Reputation: 131
We use IBM WCS v7 for one of our e-commerce based requirement, in which Apache solr is embeded for the search based implementation.
As per a new requirement, there will be multiple language support for an website, ex- France version of the site can have support for english, french etc. (en_FR, fr_FR etc.) In order to configure solr with this interface, what should be the optimal indexing strategy using a single solr core ?
I got some ideas 1) using multiple fields in schema.xml for multiple languages, 2) using different solr cores for different languages.
But these approaches don't seem to be the best one fitting to the current requirement, as there will be 18 language support for the e-commerce website. Using different fields for every language will be very complicated, and also using different solr code is not a good approach as we need to apply the configurational change in all the solr cores if ever it happens as per any requirement.
Is there any other approaches, or is there any way I can associate the localeId to the indexed data and process the search result with respect to the detected language ?
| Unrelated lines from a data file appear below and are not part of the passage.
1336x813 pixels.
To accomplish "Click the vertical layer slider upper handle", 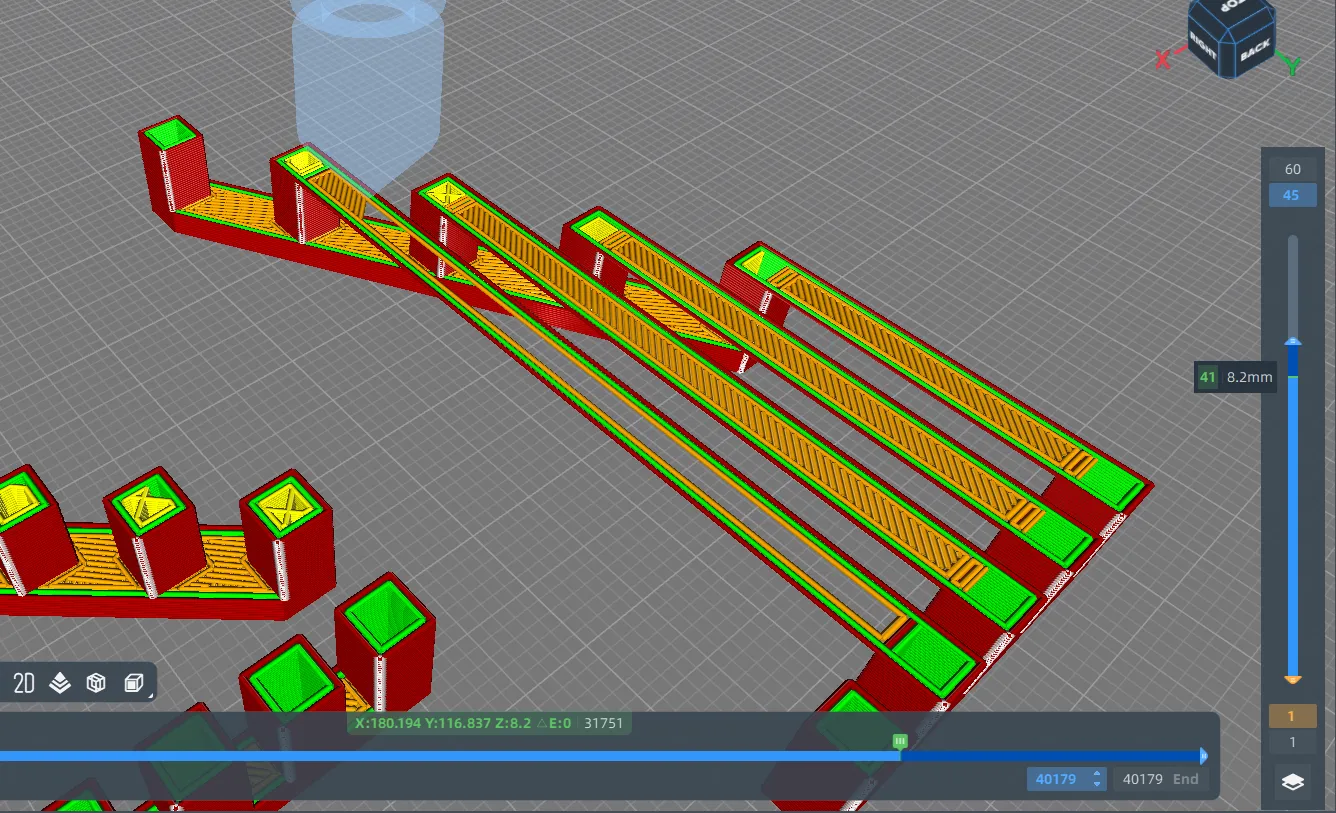I will [x=1292, y=343].
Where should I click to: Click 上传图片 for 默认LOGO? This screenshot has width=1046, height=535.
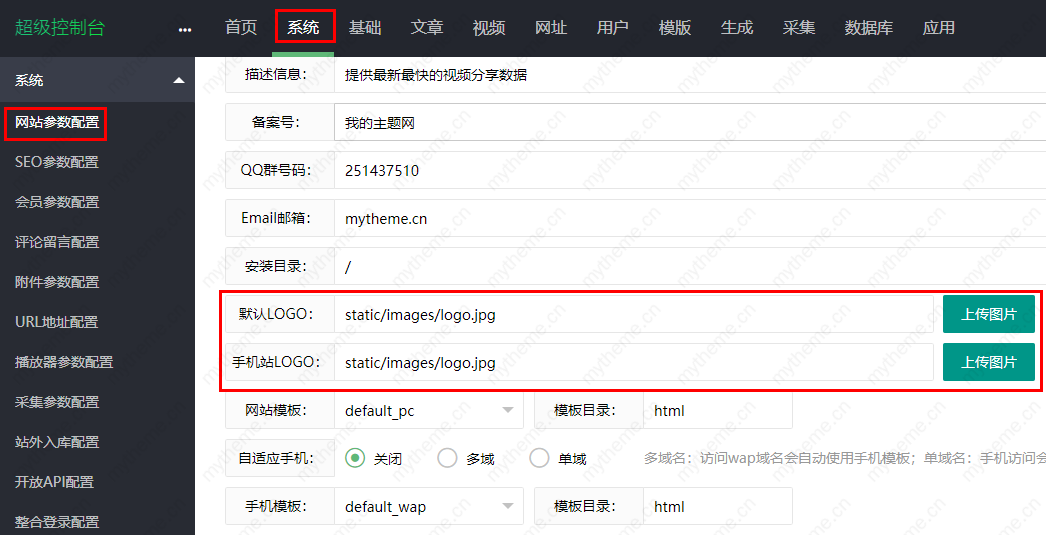click(988, 314)

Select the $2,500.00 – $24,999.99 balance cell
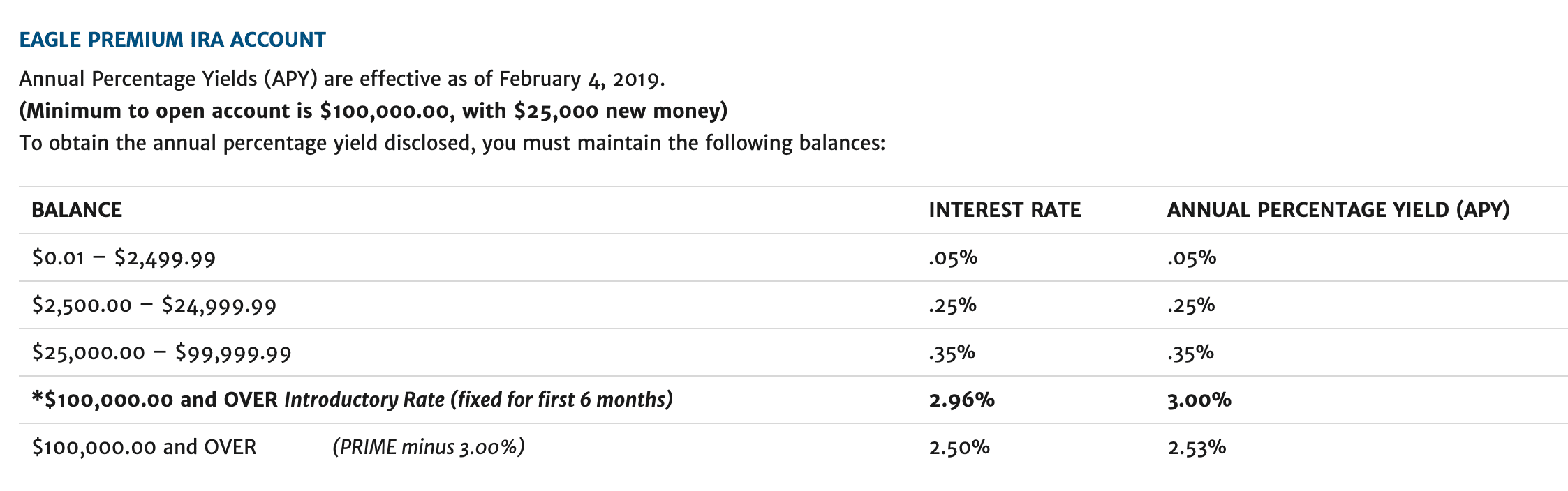point(154,305)
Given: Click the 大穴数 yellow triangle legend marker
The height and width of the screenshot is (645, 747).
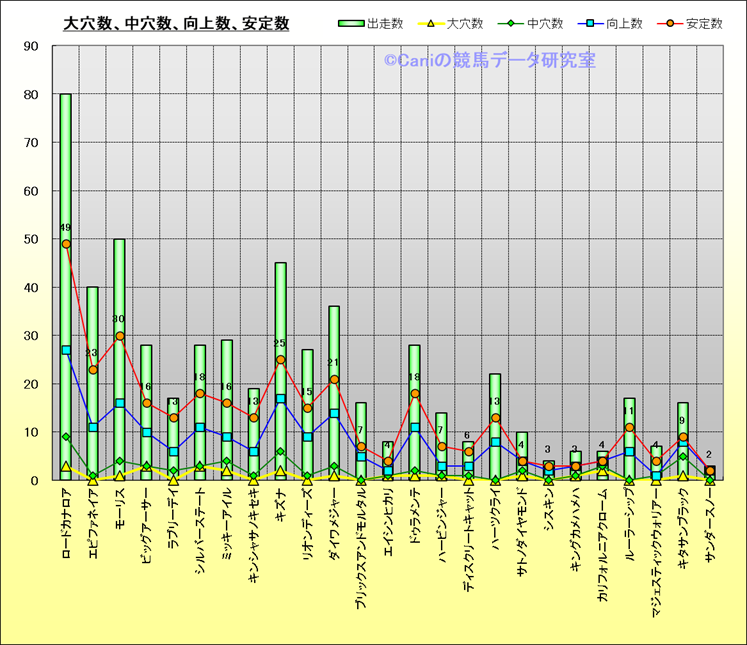Looking at the screenshot, I should [430, 23].
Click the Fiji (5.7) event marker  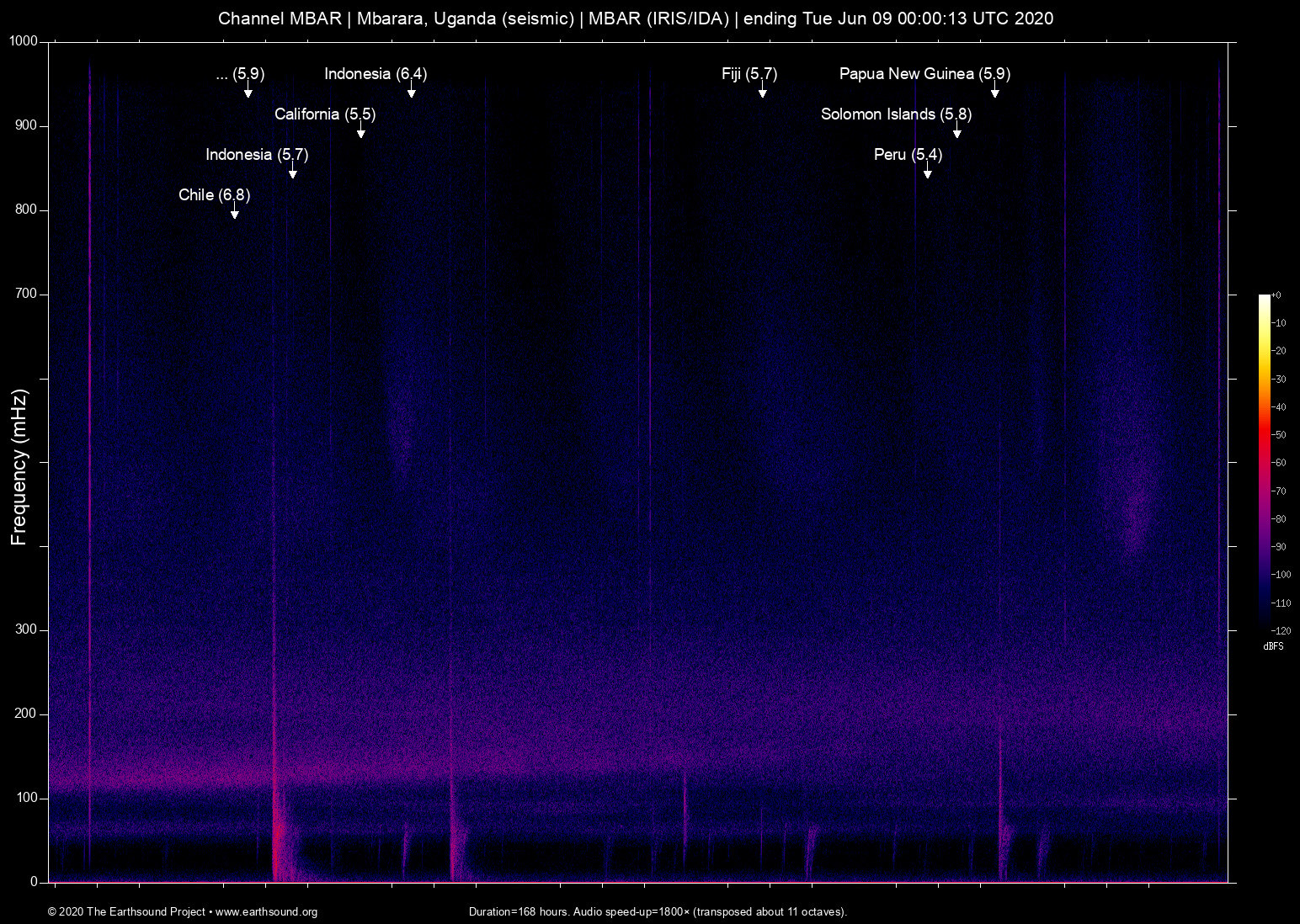[x=763, y=93]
Any help on this topic will be highly appreciated.
Thanks and Regards,
Jitendriya Dash
Upvotes: 2
Views: 1008
Reputation: 36
This post has already been answered by original poster and others- just summarizing that as an answer:
Recommended solution is to create one index core per locale/language. This is especially important if either the catalog or content (such as product name, description, keywords) will be different and business prefers to manage it separately for each locale. This gives the added benefit for Solr to perform its stemming and tokenization specific to that locale, if applicable.
I have been part of solutions where this approach was preferred over maintaining multiple fields or documents in the same core for each locale/language. Most number of index cores I have worked with is 6.
One must also remember that index core addition will require updates to supporting processes (Product Information Management system updates to catalog load to workspace management to stage-propagation to reindexing to cache invalidation).
Upvotes: 1